The Israeli singer Daliah Lavi recorded the song in Germany in 1974, to open her album I'm Israeli – I'm A Sabra; it was reissued in 2022. With James Last and his orchestra, she appeared in a 1975 series of the popular Starparade. Adon Olam recorded the song in 1999 in a collection of most popular melodies from Israel. The Israel Philharmonic Orchestra included it, as part of a medley, in a collection Jewish Wedding Songs. The Rubinstein Klezmer Project released an album Fiddler on the Road in 2013, including the song.

"Hevenu shalom aleichem" is included in the Harvard Library's Judaica Sound Recordings collection.

== Uses ==
According to the Israeli newspaper Davar, the song was used to protest British rule in Mandatory Palestine (1945), to welcome Jewish refugees into the country (1946), and later as a popular children's song (1947). The work is included in both the choral and solo voice sections of the National Jewish Music Council's 1959 book Peace and Brotherhood as Reflected in Jewish Music: A Listing of Selected Works, and was listed as a song performed at concerts sponsored by that organization at Jewish community centers in the United States in the 1950s.

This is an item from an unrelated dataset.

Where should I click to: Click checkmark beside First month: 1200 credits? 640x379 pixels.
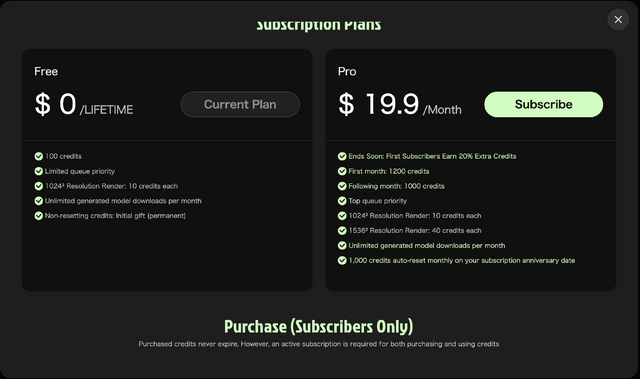click(x=342, y=171)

Upon the signing of the Camp David Accords in 1978, Israeli Prime Minister Menachem Begin referenced the song in his address to President Jimmy Carter and the citizens of Israel, stating in his concluding remarks a desire to sing "Hevenu shalom aleichem" with the people of his nation upon his return to Israel. A large grandfather clock at the Congregation Beth Israel Judaica Museum in West Hartford, Connecticut, known as the "Peace Clock", was built in 1979 in honor of the Camp David Accords and plays the tune to "Hevenu shalom aleichem" every 30 minutes.

The English-language song "Israelism", released by the Swedish group Army of Lovers in 1993, incorporates music and words from "Hevenu shalom aleichem".

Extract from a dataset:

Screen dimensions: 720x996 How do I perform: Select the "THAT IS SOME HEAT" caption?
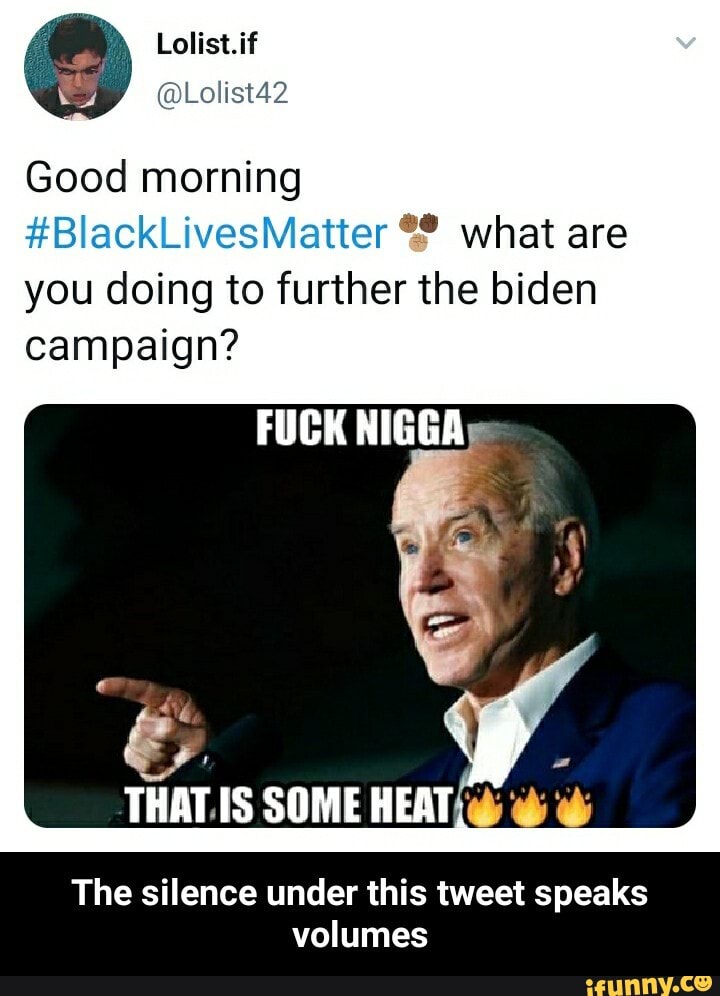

In 2008 "Hevenu shalom aleichem" was included in a concert given for Pope Benedict XVI at the Park East Synagogue in New York City during his first visit to the United States. In 2018, the Jerusalem Academy of Music and Dance performed the song in Ben Gurion Airport. Choirs performed the song at a meeting with competition of European Jewish choirs in Ferrara in 2019.

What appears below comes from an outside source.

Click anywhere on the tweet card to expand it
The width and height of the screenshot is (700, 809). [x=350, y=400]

The song was suggested by the German music association for choir and orchestra to be sung together with refugees from Ukraine after the Russian invasion of Ukraine, in public events with the motto Deutschland singt für Hoffnung und Frieden (Germany sings for hope and peace), inspired by President Volodymyr Zelenskyy in April 2022. It was sung in an action following the call on 3 October 2022 in Maßweiler, in an open singing with solo performers and the crowd singing together. On the anniversary of the invasion, the association called for activities on 3 October 2023, recommending to sing peace songs such as "Dona nobis pacem", "We shall overcome", "Von guten Mächten" and "Where have all the flowers gone". Holocaust survivor Tamar Dreifuss has used the song, inviting to sing it together, to concluded lectures about the Holocaust as an eye-witness in schools in Germany.